REQUIRED ACTION: Within the listing below, the lines to output run from the one containing "第208回 2026年も、梅干しづくりワークショップを開催しました！ (630, 127)" through the one containing "Screenshot is 199x2576."; copy them exactly and nothing else.

[Opening EXERCISE DATA section]

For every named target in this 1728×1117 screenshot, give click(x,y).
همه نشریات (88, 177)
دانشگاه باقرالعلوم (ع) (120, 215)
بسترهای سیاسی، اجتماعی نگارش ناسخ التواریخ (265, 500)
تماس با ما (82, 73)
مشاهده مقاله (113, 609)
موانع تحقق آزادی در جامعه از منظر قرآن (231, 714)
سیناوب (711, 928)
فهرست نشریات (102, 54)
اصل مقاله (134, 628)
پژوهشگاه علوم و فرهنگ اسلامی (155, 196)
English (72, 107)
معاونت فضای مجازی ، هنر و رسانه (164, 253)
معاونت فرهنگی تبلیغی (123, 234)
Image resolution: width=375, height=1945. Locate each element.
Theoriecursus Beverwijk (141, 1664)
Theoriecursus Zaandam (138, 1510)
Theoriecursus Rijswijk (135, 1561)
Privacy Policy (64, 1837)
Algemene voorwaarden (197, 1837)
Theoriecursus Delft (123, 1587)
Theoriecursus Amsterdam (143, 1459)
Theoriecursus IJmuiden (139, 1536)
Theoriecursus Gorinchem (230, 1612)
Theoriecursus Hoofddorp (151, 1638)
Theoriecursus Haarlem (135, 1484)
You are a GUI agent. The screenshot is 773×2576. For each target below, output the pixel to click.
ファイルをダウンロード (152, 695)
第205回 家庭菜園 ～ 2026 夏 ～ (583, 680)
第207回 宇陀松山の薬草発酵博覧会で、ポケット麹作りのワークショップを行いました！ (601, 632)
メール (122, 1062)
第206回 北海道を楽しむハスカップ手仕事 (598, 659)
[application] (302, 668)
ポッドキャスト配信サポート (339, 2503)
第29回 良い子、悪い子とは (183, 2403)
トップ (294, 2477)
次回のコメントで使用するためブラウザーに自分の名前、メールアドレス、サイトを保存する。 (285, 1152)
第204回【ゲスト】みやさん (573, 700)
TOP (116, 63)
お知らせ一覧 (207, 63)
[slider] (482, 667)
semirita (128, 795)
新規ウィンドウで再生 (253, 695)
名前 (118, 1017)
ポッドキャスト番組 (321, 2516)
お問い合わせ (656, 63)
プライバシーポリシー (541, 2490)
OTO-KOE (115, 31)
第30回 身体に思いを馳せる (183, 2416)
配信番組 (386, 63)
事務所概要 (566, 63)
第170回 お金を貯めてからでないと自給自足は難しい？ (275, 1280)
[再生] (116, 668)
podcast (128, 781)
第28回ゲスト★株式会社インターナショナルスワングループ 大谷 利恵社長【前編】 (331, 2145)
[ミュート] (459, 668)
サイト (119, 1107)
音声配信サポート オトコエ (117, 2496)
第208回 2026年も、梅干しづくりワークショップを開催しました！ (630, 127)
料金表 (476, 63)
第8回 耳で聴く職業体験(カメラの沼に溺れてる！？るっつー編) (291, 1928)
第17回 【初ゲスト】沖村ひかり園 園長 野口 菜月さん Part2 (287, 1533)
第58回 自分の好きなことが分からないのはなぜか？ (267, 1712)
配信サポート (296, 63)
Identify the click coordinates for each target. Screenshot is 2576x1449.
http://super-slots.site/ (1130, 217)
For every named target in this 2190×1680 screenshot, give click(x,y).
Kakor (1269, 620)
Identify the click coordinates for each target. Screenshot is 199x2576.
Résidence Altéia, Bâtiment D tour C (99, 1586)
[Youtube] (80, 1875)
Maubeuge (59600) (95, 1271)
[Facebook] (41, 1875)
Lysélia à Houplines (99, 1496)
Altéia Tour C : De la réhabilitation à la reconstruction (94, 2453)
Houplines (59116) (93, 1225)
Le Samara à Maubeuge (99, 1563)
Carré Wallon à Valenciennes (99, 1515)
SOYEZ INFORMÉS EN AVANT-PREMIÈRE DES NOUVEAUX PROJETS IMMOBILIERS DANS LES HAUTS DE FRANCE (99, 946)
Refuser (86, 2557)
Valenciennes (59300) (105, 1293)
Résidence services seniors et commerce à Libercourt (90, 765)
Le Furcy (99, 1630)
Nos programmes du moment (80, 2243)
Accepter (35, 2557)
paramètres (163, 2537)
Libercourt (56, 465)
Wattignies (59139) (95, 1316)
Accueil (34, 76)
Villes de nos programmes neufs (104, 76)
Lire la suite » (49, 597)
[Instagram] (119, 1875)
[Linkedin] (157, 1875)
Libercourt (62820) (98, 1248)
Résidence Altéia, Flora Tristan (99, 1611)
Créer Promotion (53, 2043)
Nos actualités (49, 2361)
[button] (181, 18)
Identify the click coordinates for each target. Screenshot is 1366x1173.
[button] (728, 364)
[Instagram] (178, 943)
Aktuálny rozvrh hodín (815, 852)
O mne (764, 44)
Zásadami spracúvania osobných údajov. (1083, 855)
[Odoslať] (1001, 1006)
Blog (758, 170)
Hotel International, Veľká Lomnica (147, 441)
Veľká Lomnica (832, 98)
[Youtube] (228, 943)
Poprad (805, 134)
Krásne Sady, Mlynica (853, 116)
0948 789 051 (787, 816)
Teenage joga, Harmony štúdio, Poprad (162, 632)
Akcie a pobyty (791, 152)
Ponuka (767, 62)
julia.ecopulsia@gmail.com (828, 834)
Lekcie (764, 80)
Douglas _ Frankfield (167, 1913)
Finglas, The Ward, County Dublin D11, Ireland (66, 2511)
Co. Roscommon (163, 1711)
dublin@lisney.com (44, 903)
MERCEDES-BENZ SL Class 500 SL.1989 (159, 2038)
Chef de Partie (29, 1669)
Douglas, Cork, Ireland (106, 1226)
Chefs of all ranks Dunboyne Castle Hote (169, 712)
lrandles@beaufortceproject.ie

[Closing EXERCISE DATA section]

RESPONSE AREA:
第208回 2026年も、梅干しづくりワークショップを開催しました！ (630, 127)
料金表 (476, 63)
第8回 耳で聴く職業体験(カメラの沼に溺れてる！？るっつー編) (291, 1928)
第17回 【初ゲスト】沖村ひかり園 園長 野口 菜月さん Part2 (287, 1533)
第58回 自分の好きなことが分からないのはなぜか？ (267, 1712)
配信サポート (296, 63)
Identify the click coordinates for each target. Screenshot is 2576x1449.
http://super-slots.site/ (1130, 217)
For every named target in this 2190×1680 screenshot, give click(x,y).
Kakor (1269, 620)
Identify the click coordinates for each target. Screenshot is 199x2576.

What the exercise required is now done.